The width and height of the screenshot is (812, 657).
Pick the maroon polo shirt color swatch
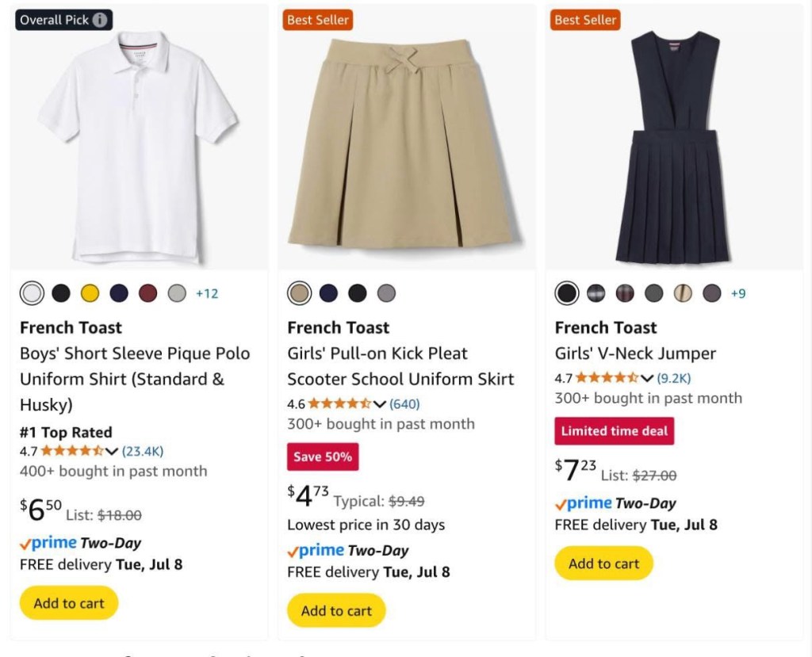148,293
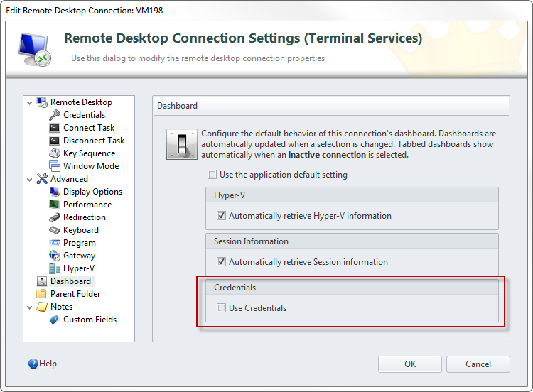Tick the Use Credentials checkbox
This screenshot has width=533, height=392.
(x=222, y=308)
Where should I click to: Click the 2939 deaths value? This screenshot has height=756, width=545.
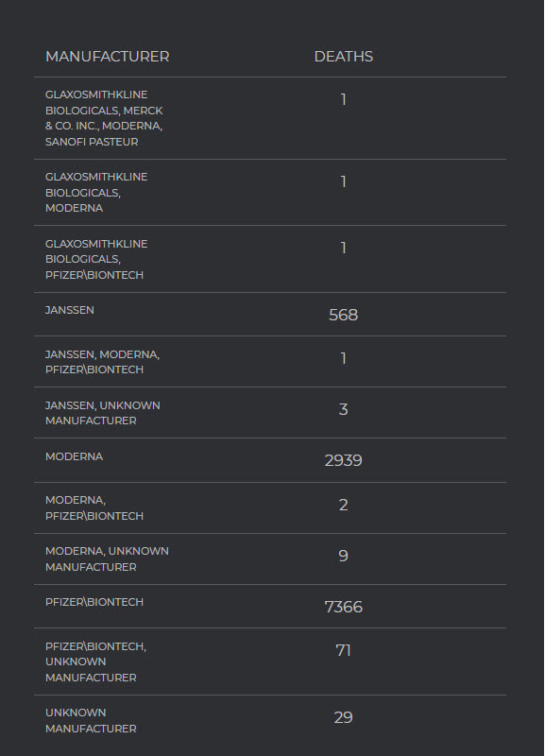point(343,460)
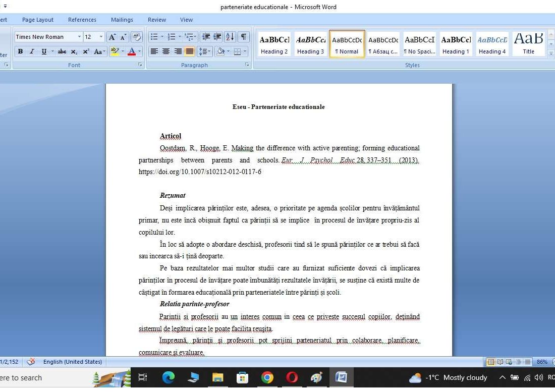This screenshot has width=555, height=392.
Task: Toggle underline on selected text
Action: click(x=44, y=51)
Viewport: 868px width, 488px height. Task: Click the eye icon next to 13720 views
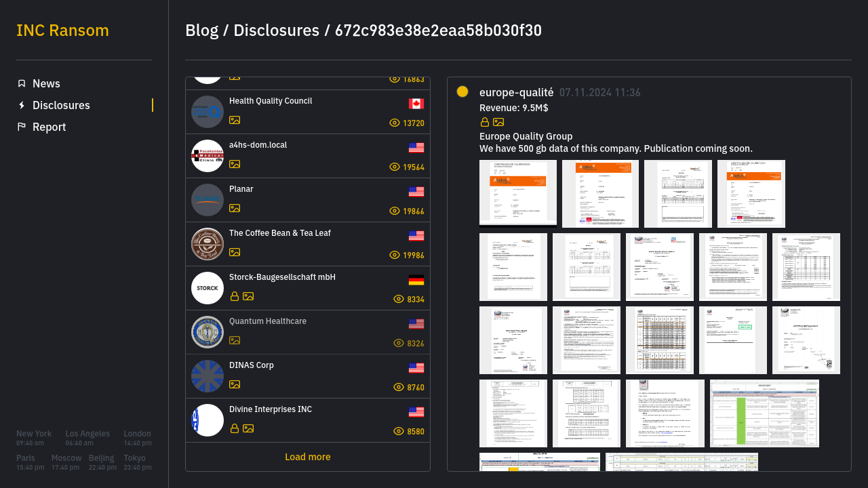[395, 123]
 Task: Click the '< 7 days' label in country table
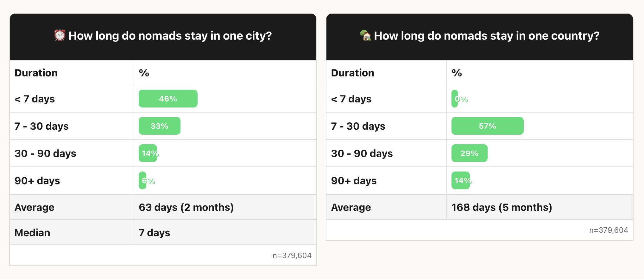point(351,99)
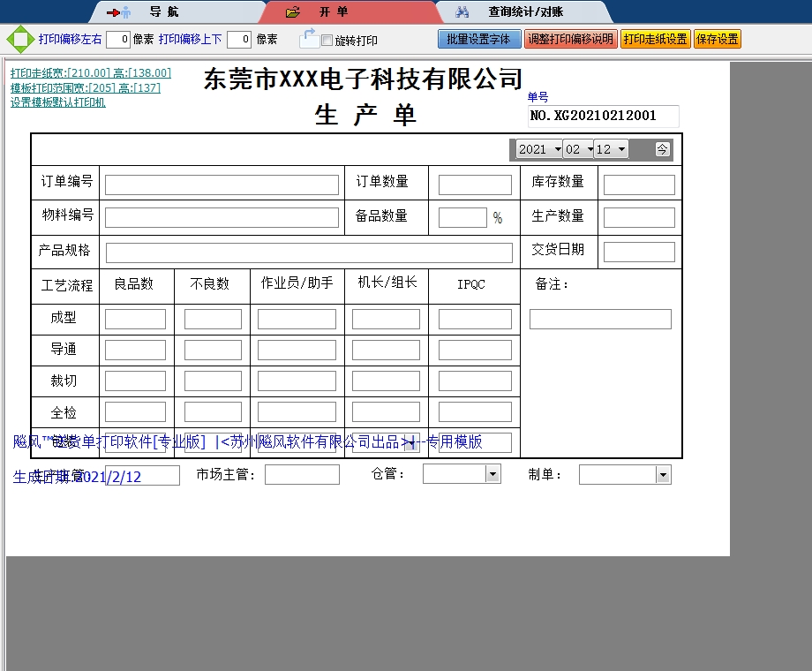Enable the 旋转打印 checkbox
This screenshot has width=812, height=671.
(327, 41)
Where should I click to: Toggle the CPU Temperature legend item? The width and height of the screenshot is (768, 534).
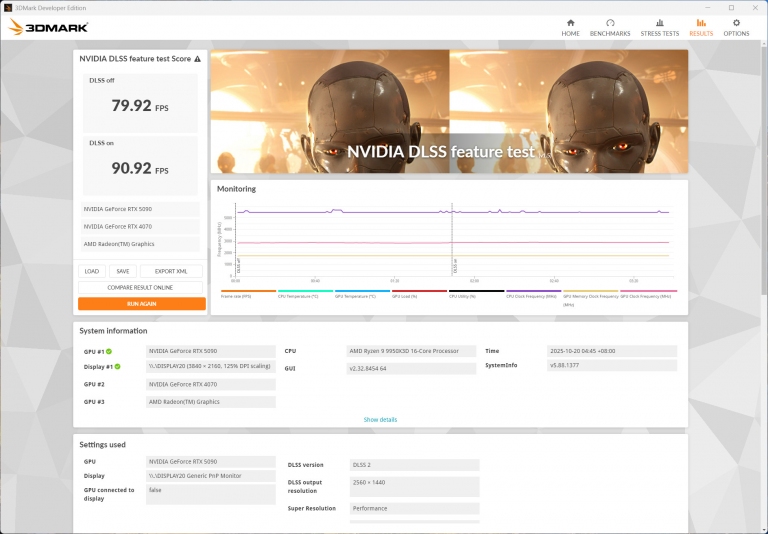point(297,295)
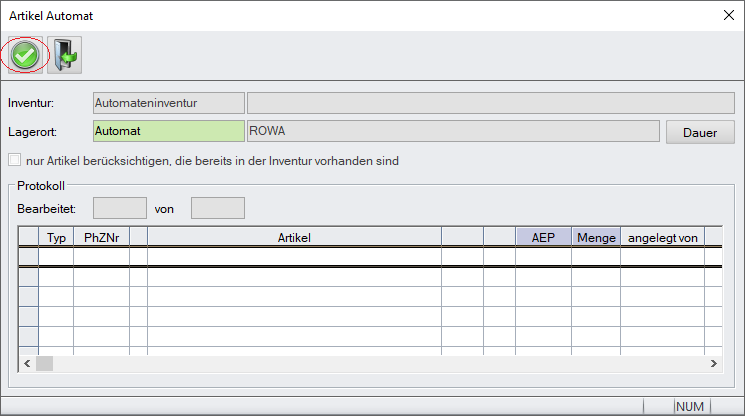Select the PhZNr column header
The image size is (745, 416).
pyautogui.click(x=101, y=237)
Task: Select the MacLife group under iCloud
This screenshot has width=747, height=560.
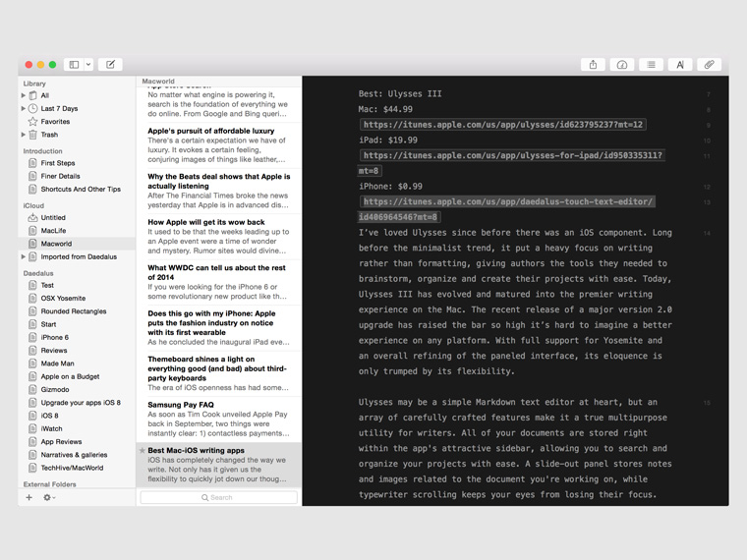Action: click(53, 231)

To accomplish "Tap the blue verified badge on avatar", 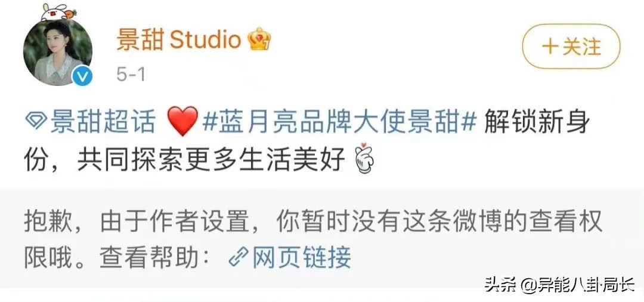I will point(82,76).
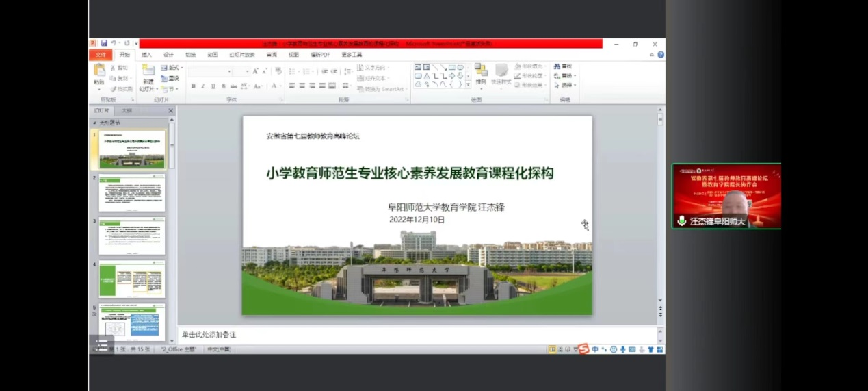This screenshot has width=868, height=391.
Task: Open the font name dropdown
Action: click(228, 71)
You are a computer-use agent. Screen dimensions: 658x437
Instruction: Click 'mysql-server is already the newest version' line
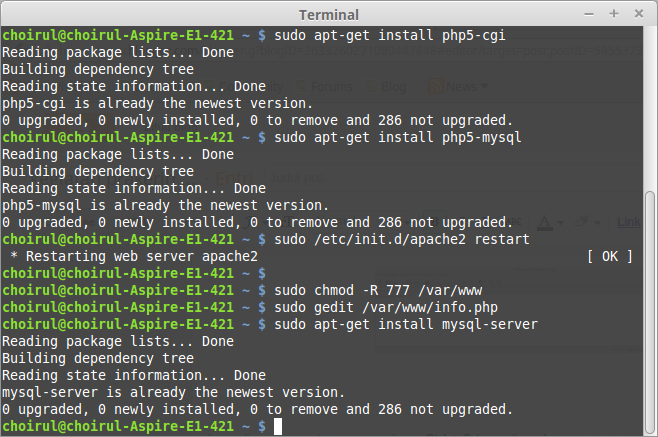click(x=174, y=392)
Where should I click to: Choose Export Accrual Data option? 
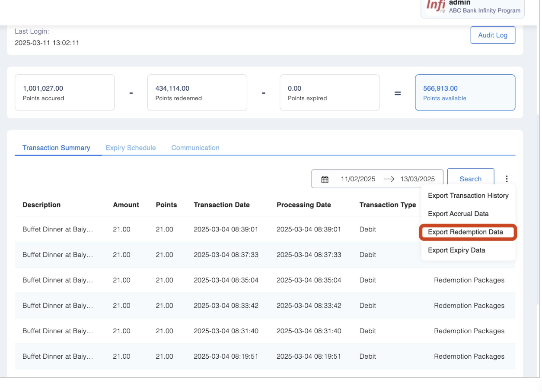coord(458,214)
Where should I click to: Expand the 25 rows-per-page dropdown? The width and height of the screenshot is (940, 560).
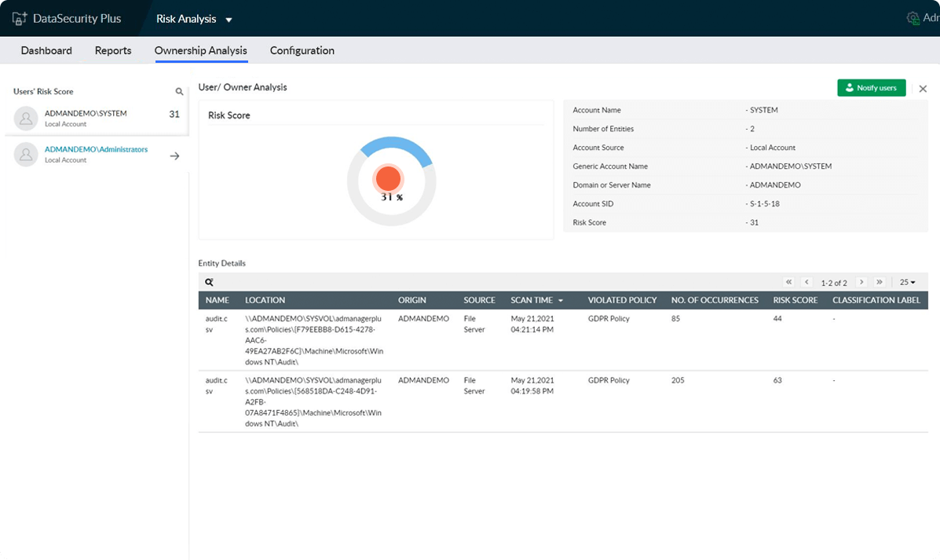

PROBLEM
Retype the line containing "You are a computer-use" and all lines after it through the end of the material, exactly and only those, leaving out pictures.

ANSWER TO THIS TASK
You are a computer-use agent. Screen dimensions: 658x437
Instruction: Click 'mysql-server is already the newest version' line
click(x=174, y=392)
Where should I click to: Choose Export Accrual Data option? 
coord(458,214)
Where should I click to: Expand the 25 rows-per-page dropdown? The width and height of the screenshot is (940, 560).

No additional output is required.